DATASET CONTENT
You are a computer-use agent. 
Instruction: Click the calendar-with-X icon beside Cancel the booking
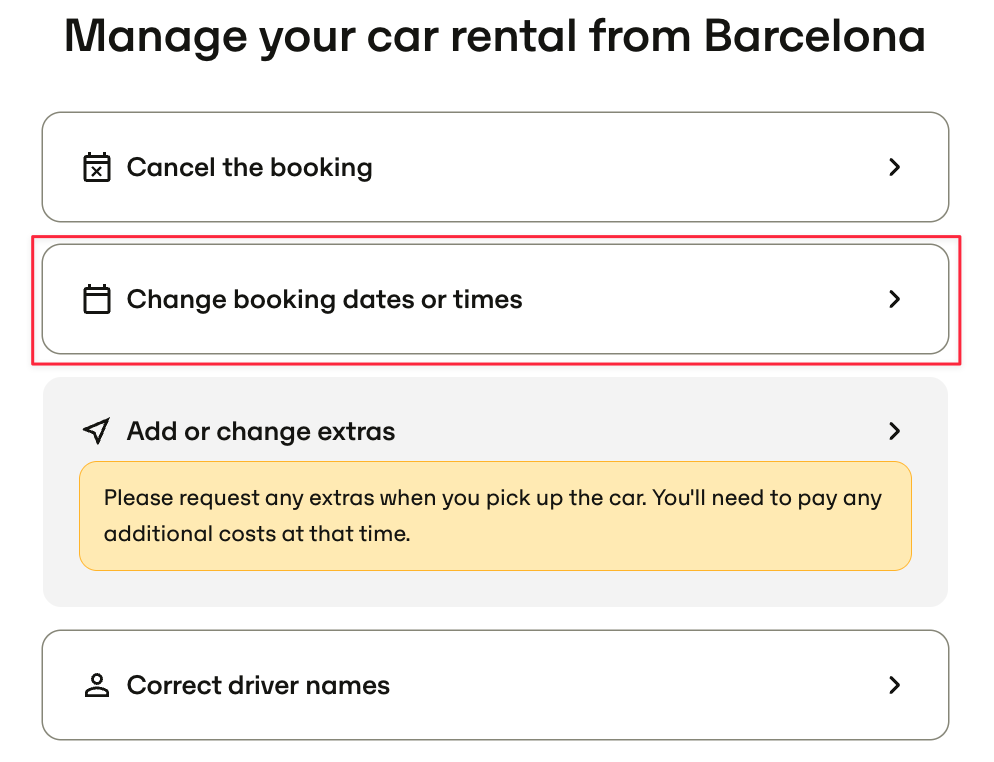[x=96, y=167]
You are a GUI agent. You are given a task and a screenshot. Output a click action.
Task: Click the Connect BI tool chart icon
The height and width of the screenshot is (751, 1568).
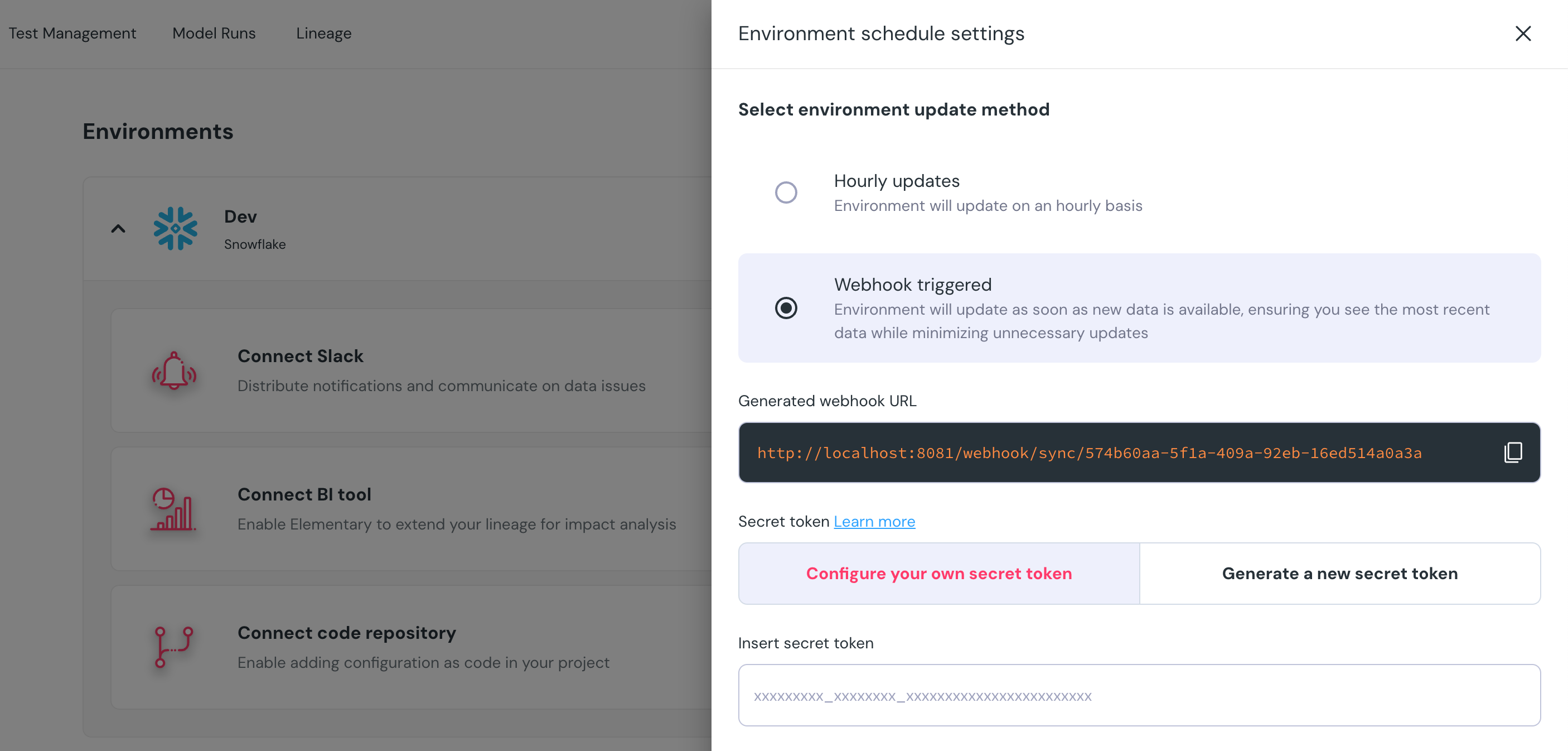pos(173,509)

TASK OBJECTIVE
Tally the lines of the material that hold the word "agent", and state only that tally.

YOUR SOLUTION
2